Jahlil Okafor (2015: 3rd Overall)
Although he still might have time to resurrect his career in Philadelphia, the future doesn’t look great for the former No. 3 overall pick. The Sixers entered the 2015 NBA Lottery with the 3rd best odds at the No. 1 pick and that’s where they remained afterwards. Kentucky star Karl-Anthony Towns was the consensus top pick, as he would head to Minnesota. Sixers’ fans had their eyes on Ohio State guard D’Angelo Russell as they waited on the Lakers’ decision at No. 2. Many thought the Lakers would take center Jahlil Okafor out of Duke, the reigning national champions, but instead, took Russell.
That left then-Sixers’ GM Sam Hinkie with an interesting decision to make at No. 3. Latvian unknown Kristaps Porzingis remained on the board, as well as Croatian Mario Hezonja and point guard Emmanuel Mudiay who played one season in China. There was no clear choice for the Sixers once Towns and Russell were off the board. They had selected two centers in back-to-back drafts with Nerlens Noel in 2013 and Joel Embiid in 2014.

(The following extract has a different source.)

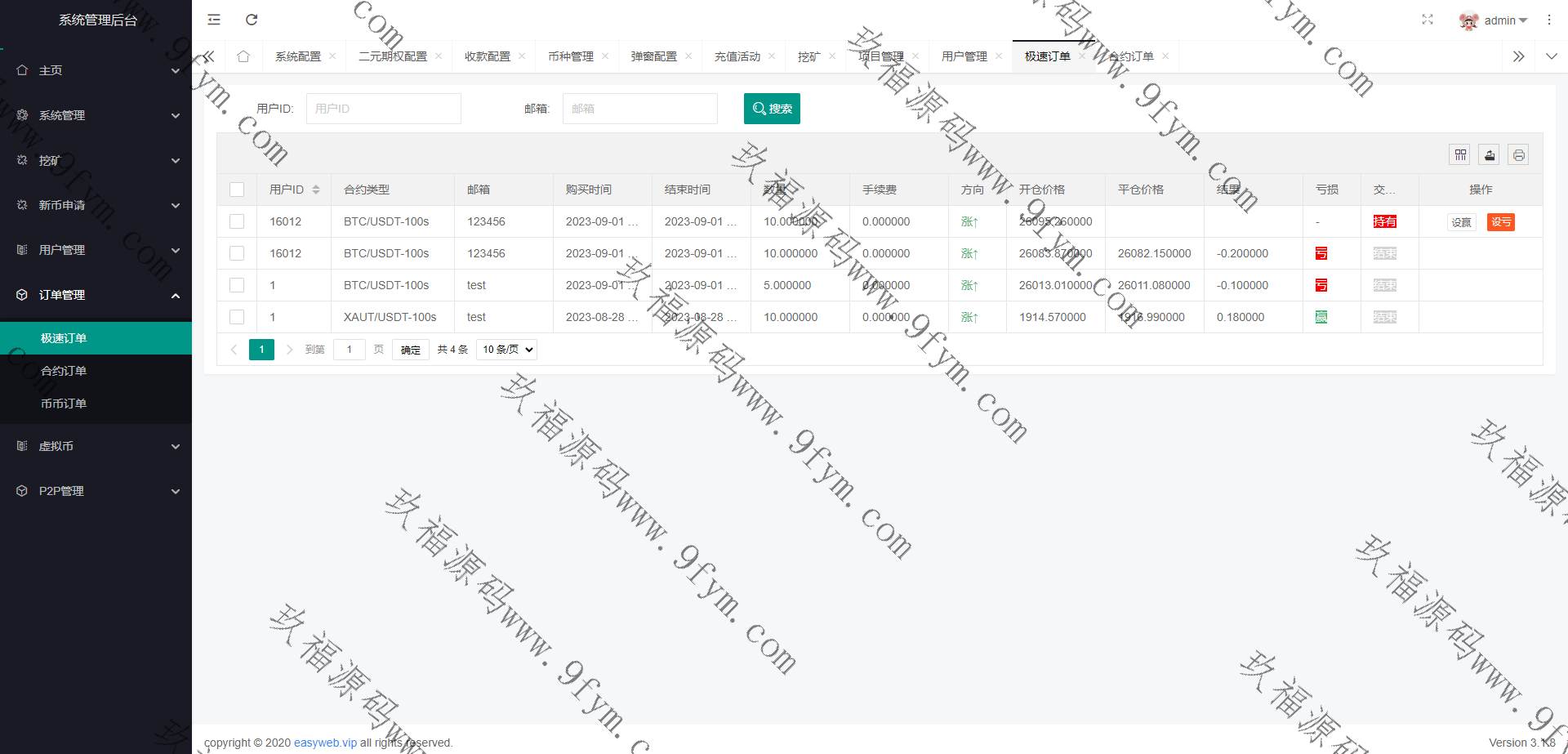The image size is (1568, 754).
Task: Click the green 搜索 button
Action: coord(772,109)
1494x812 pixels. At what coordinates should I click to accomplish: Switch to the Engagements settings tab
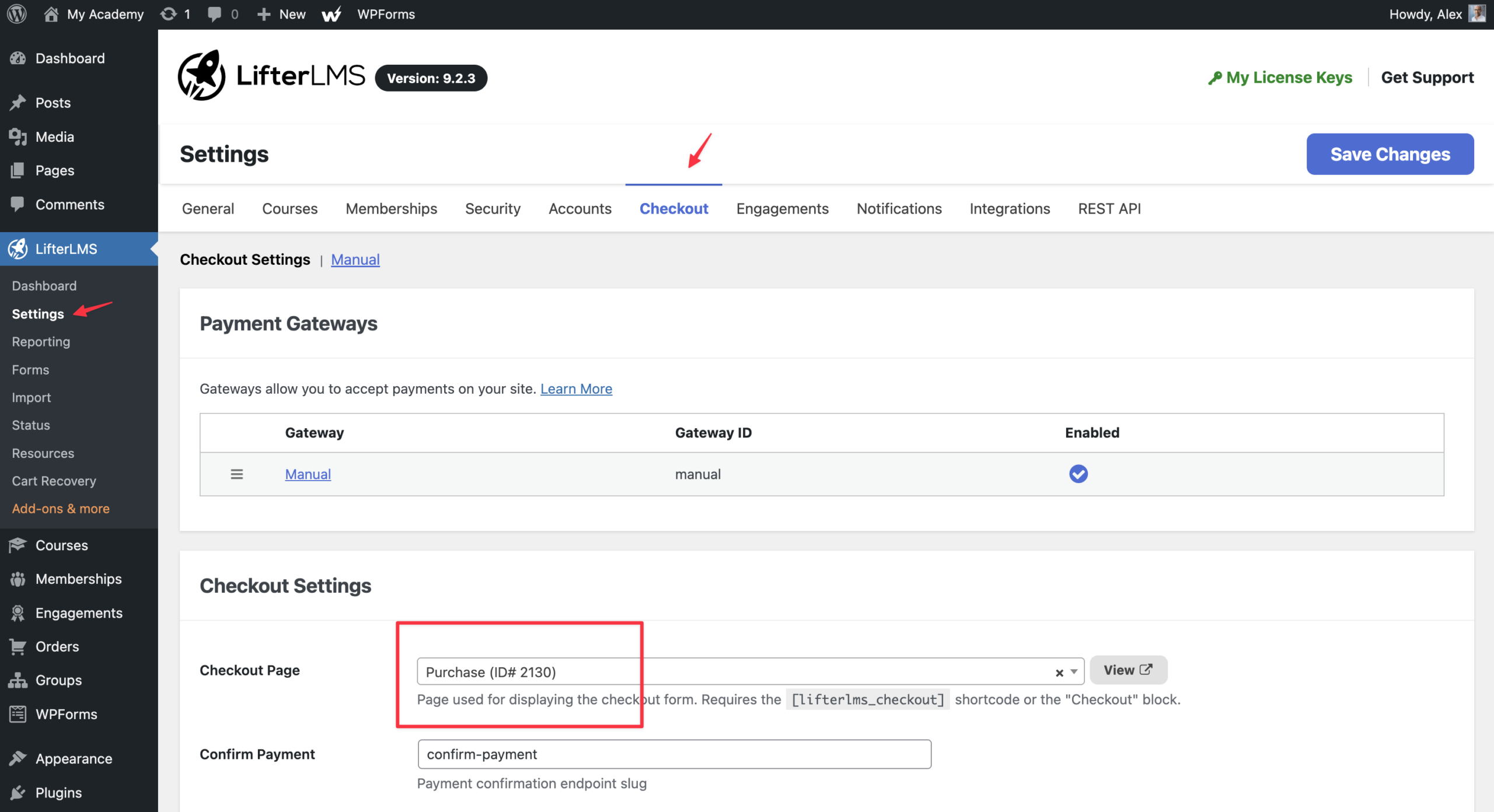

Reportedly, Hinkie was a big fan of Porzingis, and had seen him play for his club team Sevilla multiple times, but there would have been public outrage/humility if Hinkie had taken the unknown Latvian after taking two players who had both missed their rookie seasons due to injury. Hinkie made the “safe pick” by taking Okafor while the Knicks took Porzingis with the fourth pick.
Fast forward three years later, Okafor is likely to be the third string center behind Embiid and 2015 second round pick Richaun Holmes, while Porzingis is on his way to stardom in New York. Whether Hinkie was forced to take Okafor by ownership remains unclear, but the decision to pass on Porzingis could haunt the Sixers as Jah’s future with the franchise remains murky to say the least. But a now-slimmed down Okafor still has an opportunity to prove himself in Philadelphia with his fourth-year team option deadline looming.